## BEGIN Source records

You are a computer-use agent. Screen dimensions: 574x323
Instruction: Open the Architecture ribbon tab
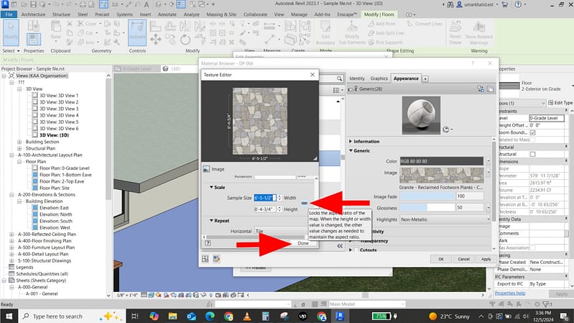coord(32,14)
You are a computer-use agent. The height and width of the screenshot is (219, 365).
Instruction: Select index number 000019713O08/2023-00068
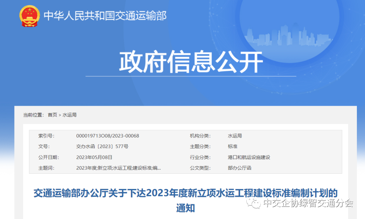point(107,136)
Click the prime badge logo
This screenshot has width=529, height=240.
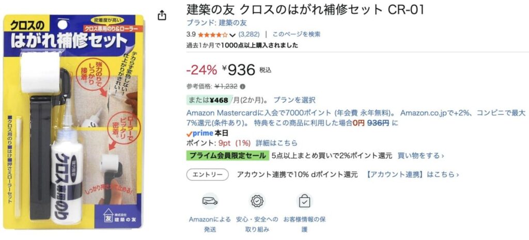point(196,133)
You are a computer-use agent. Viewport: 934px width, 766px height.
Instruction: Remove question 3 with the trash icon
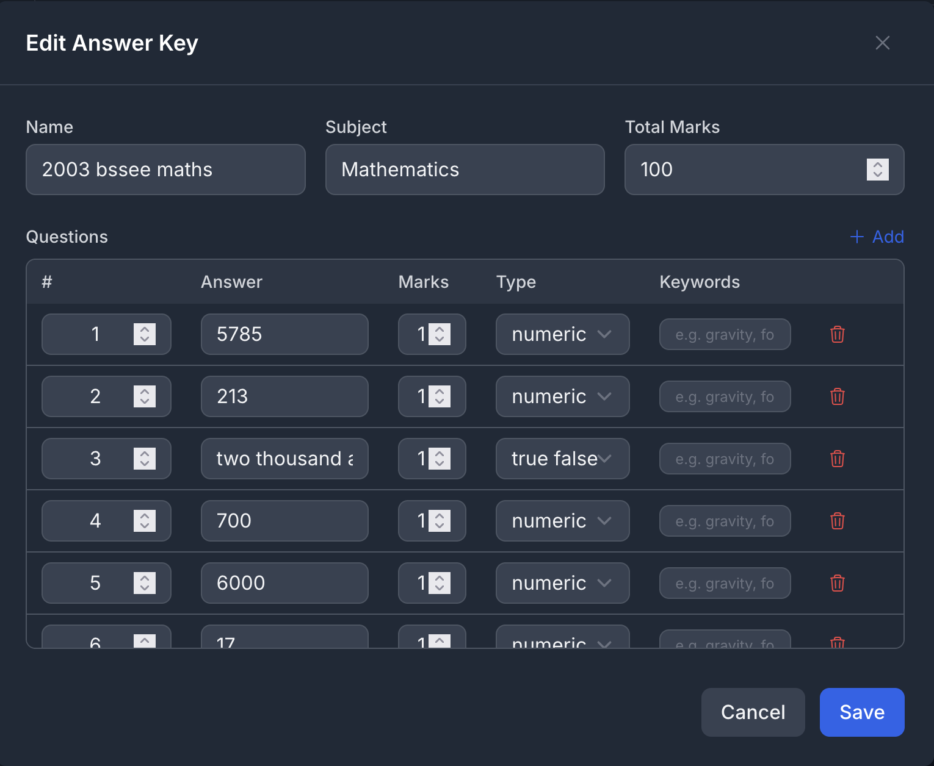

## END Source records
## BEGIN Source records

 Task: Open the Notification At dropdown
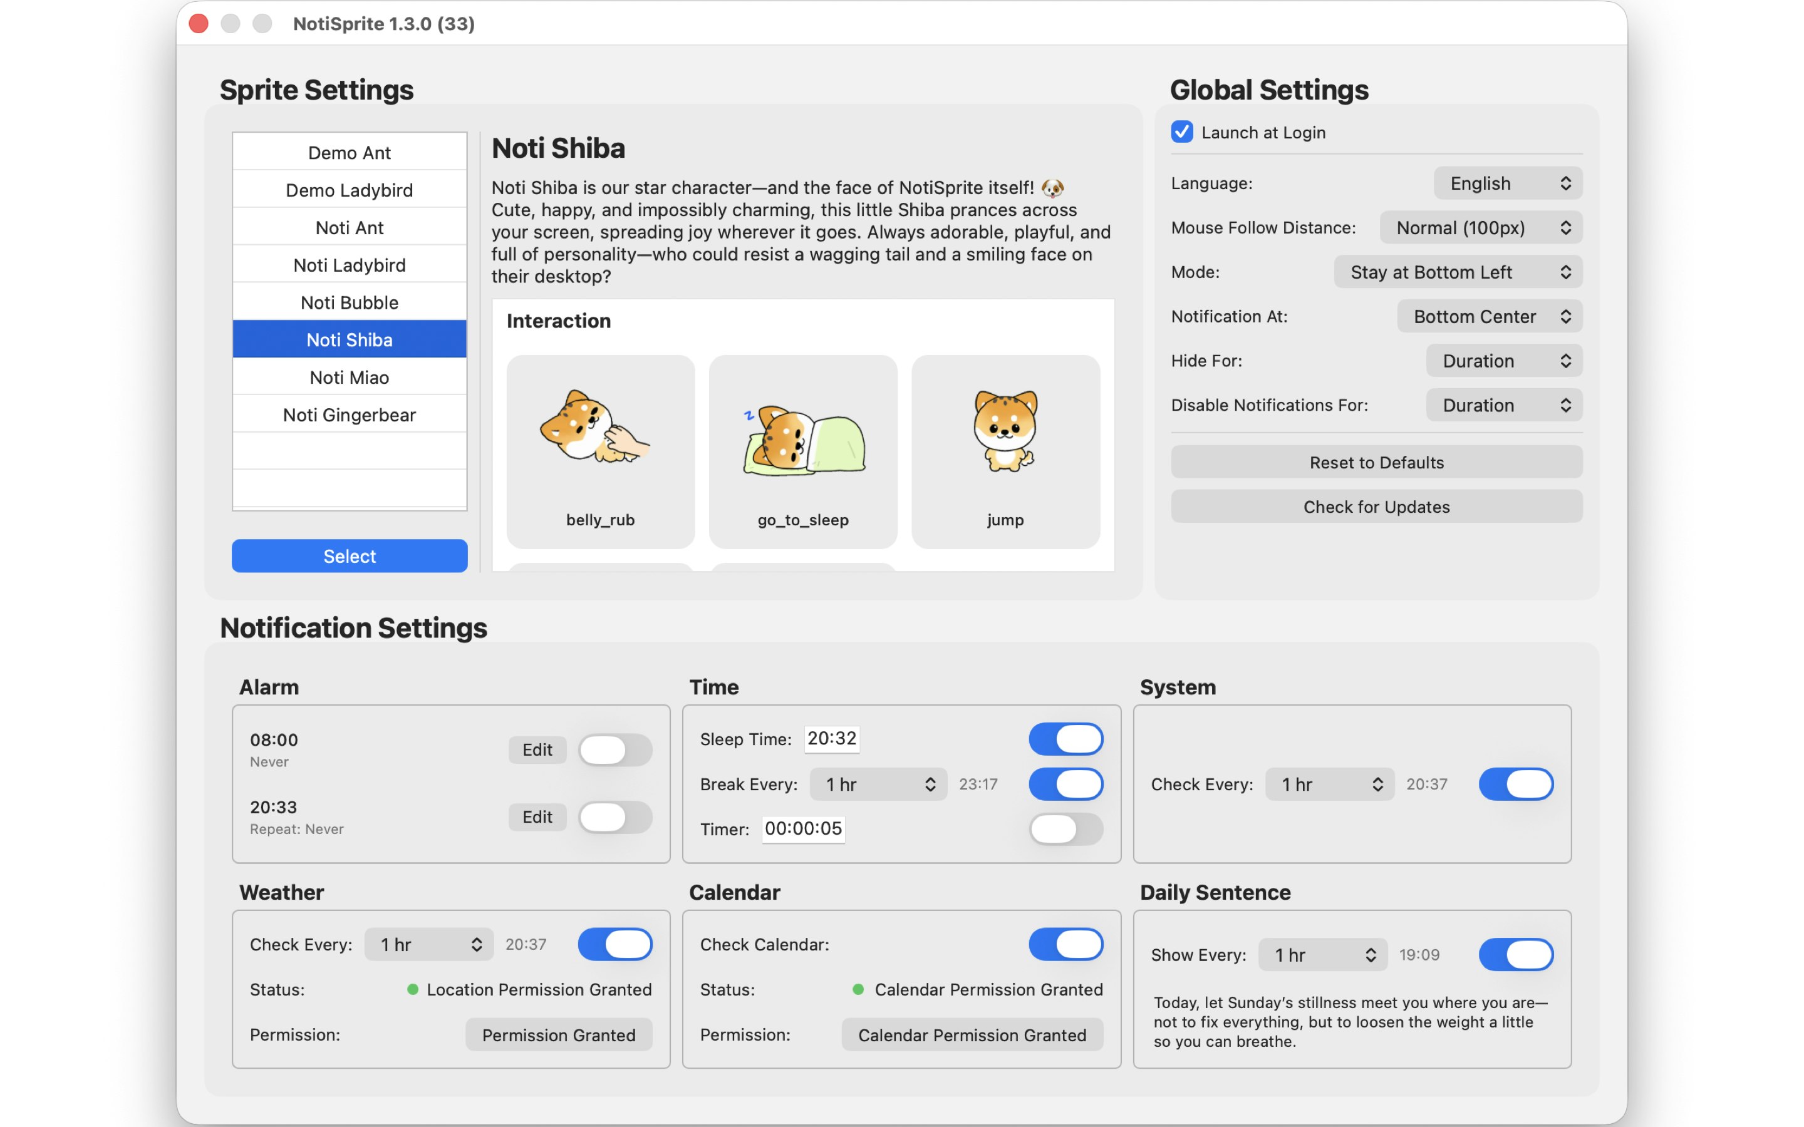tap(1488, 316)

## END Source records

(Written task):
Rewrite the lines starting with the one that contains "Click the prime badge logo" and going on through the one that contains "Instruction: Remove question", requests included. Multiply every coordinate in the answers by 1.7 and round each result to a whole number, with halves rounded up. Give only these lines, and leave the pictures out.

(Right answer):
Click the prime badge logo
This screenshot has width=529, height=240.
point(333,226)
You are a computer-use agent. Viewport: 934px width, 766px height.
Instruction: Remove question 3 with the trash icon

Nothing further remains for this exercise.